RSS

Fade Out

Turnikelerden geçmemi sağlayacak olan kartı makinaya sokuyorum...Sanki içerisine koyduğum kartla her defasında ne menem bir problemi varsa artık,tartışan ve güreşen bu makina,yine her zamanki gibi benim onun,o kartı içeride dövdüğünü ve yırttığını sanmamı sağlıyor...Böylesine geçirilen dramatik bir andan sonra , kartın tekrar su yüzüne çıkması sevindirici gibi görünüyor...Artık geçmeme izin veren turnikenin yaptığını yine de matah bir şey olarak kabul etmiyorum...Dramatik döngünün daha yeni başladığının farkında değilim galiba...
Merdivenlerden iniyorum...Denilenin aksine merdivenlerden 'aşağı' değil de 'yukarı inmeyi' düşünerek , iniyorum... Yağmurun tabanlarına nüfuz etmesiyle birlikte, ayakkabılarımdan çıkan , “cıvıçci cıvçi” sesi ortalığı inletiyor...Garip bir şekilde bu bende bir tedirginlik hissi oluşturuyor...Fakat bu sesin daha da güçlenmesini engelleyen şeyin varlığı içimi rahatlatıyor : merdivenlerin kuruluğu...Biraz sonra yerin biraz altındaki iki adet hafif raylının gidip geldiği ortama ulaşıyorum...Aslında bunların gidip gelmesi sürekli olmuyor ; zira son durak olarak belirlenen ismin yanındaki belirtilen rakamlar hafif raylının kaç dakika içinde geleceğini söylüyor...Bazen gözüm mü beni yanıltıyor , aklım mı bana oyun yapıyor diye sürekli düşündüğüm “7” rakamı-esasen dakikayı temsil ediyor-beni düşünmeye sevk ediyor...Yedinin içimde bir “ooha” hissi uyandırması , ikinci bir “oha”ya yol açıyor ki bunu sadece kendim umursadığım için , diğer bekleyen insanların bu durumdan hoşnut olduğunu varsayıyorum...Fakat yedi rakamı bazen birden bire dörde üçe düşüyor ki bu da biraz olsun “oooha” hissimi azaltıyor...
Rayının mı hafif olduğu yoksa o rayın üzerinde giden trenin mi hafif olduğu konusunda hiçbir zaman yargıya varamadığım , "hafif raylı" , arkasında inek bulunan güya pastoral bir tablo üzerine yazılmış “tren geliyoooor” sponsorluğunda durağa varıyor...Çizgilere basmadan yürümeye çalışan bir insan olarak,trenin kapısının açılacağı yerin tam önünde durma isteğimi de engelleyemiyorum çoğu zaman...Bunun için ya içgüdülerim bana yardım ediyor ya da kendisine genelde inanmadığım şansım yardım ediyor...'İçeride karanlıkta bırakılmış ve çıktıklarında kafayı yiyecekmiş gibi hissettiğim koyun sürüsü' gibi bir yığın insan , kapıların açılmasını sabırsızlıkla bekliyor...Kapılar açıldığında ise hafif raylı sanırım biraz daha hafifliyor , ama içeride hoş bir dinginlik yerine , savaştan yeni çıkmış, talan edilmiş bir arazi görüntüsü beliriveriyor...Bütün bu hengâmenin sadece iki durak süreceğini bildiğimden durumu önemsemiyorum...

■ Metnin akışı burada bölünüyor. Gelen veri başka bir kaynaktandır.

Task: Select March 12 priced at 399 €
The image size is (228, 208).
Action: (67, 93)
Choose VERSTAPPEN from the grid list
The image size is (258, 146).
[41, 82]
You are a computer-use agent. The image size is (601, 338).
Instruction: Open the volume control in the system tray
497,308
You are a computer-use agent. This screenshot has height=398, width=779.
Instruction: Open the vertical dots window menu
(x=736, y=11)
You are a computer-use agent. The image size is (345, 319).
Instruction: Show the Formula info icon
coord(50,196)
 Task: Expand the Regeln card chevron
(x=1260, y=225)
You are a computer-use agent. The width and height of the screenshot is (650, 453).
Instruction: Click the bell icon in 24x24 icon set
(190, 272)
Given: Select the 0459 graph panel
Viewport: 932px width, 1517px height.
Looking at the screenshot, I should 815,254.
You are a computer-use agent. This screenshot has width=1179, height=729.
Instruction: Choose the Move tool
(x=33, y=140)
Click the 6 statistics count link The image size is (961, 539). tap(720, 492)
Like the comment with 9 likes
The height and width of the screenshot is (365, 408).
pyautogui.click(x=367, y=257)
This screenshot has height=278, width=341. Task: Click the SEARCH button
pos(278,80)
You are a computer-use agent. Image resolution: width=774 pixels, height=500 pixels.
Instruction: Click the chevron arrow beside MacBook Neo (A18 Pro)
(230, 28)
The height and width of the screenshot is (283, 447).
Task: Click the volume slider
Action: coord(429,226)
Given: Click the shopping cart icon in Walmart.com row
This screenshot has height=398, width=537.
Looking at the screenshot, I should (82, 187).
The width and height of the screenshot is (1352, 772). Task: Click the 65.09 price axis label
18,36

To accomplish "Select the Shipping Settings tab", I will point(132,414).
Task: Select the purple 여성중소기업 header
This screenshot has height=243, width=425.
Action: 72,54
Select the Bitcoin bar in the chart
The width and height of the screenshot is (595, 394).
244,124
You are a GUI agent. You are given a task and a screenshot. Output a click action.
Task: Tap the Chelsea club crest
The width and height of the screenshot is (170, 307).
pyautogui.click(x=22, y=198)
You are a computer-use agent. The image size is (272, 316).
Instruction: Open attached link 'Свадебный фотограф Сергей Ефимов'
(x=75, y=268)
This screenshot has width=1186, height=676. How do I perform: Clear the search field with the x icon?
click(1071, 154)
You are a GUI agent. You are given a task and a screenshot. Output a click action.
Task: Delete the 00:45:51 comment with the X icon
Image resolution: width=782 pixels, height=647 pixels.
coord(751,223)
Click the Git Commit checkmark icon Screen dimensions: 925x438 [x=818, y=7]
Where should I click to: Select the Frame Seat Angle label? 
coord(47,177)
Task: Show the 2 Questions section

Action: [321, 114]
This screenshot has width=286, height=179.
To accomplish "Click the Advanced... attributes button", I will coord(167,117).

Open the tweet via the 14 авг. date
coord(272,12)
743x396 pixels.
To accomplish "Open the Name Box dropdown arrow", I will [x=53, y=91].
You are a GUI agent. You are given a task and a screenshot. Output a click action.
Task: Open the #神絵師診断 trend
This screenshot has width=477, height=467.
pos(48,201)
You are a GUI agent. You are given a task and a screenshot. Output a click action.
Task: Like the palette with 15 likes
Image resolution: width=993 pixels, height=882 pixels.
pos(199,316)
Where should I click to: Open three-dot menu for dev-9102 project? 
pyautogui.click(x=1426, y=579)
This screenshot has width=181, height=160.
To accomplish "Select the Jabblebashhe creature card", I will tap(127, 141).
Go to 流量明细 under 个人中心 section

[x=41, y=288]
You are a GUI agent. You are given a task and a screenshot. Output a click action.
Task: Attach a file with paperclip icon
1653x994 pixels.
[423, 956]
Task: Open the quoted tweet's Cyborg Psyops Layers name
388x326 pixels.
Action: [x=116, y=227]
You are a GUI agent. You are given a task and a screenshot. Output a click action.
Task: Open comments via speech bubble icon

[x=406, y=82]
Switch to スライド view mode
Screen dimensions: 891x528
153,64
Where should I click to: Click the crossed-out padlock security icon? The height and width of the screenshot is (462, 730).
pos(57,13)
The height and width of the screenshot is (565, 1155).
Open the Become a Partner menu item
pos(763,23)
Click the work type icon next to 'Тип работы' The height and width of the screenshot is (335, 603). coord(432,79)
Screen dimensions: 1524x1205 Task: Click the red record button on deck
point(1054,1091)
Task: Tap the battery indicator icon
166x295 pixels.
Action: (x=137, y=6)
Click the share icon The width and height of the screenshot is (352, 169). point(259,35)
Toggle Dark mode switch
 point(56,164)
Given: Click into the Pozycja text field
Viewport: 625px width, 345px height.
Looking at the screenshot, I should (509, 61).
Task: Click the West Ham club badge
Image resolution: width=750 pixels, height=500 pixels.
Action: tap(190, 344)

Bir yere hayat vermekten ziyade ; o yerin hayat enerjisini emen türden bir sesin sahibi ilerleyen dakikalarda ortaya çıkıyor...Durakların anonsunu yapan ,sesi bazen gelen bazen gelmeyen ,kendisinin ergen olmadığını düşündüğüm ama sesinin kesinlikle ergen bir kıza ait olduğuna inandığım ,bu kızın yaşadığı dramı çok iyi anladığımı düşünüyorum...Sürekli duyduğum bu kanıksanmış sesin sahibiyle diyalog kurma imkanım olmadığı için zaman zaman içimden şu monoloğu gerçekleştiriyorum :

“Sen ! Ergen sesli kız...Biliyorum yaptığın iş hiçbir zaman seni tatmin etmiyordur...Zaten bu iş için nasıl ve niçin seçildiğini kendin bile bilmediğin bir süreçten geçmişsindir eminim...Doğru ya kimse kendi mesleğini yapmıyor bugünlerde...Sen de haklısın...Durakları söylerken hangi psikoloji içinde olduğunu bilemiyorum gerçekten...Neden isyan ediyorsun ki ? Anlamıyorum...Nasıl olsa daha sonradan 'umursanmayacağını' bildiğin için mi ? Gerginsin gibi geliyor bana her bir durağın ismini söylerken....İlk durakta trene binildiğinde ,son durak ile ilgili yapacağın anons, daha önceden bir başkasına sorularak öğrenilebiliyor zaten...Gerçekten yalnızsın,önemsenmiyorsun...Sesin de kesiliyor zaman zaman , seni duyan yok,oraya hapsolmuşsun hakikaten haberin bile yok...”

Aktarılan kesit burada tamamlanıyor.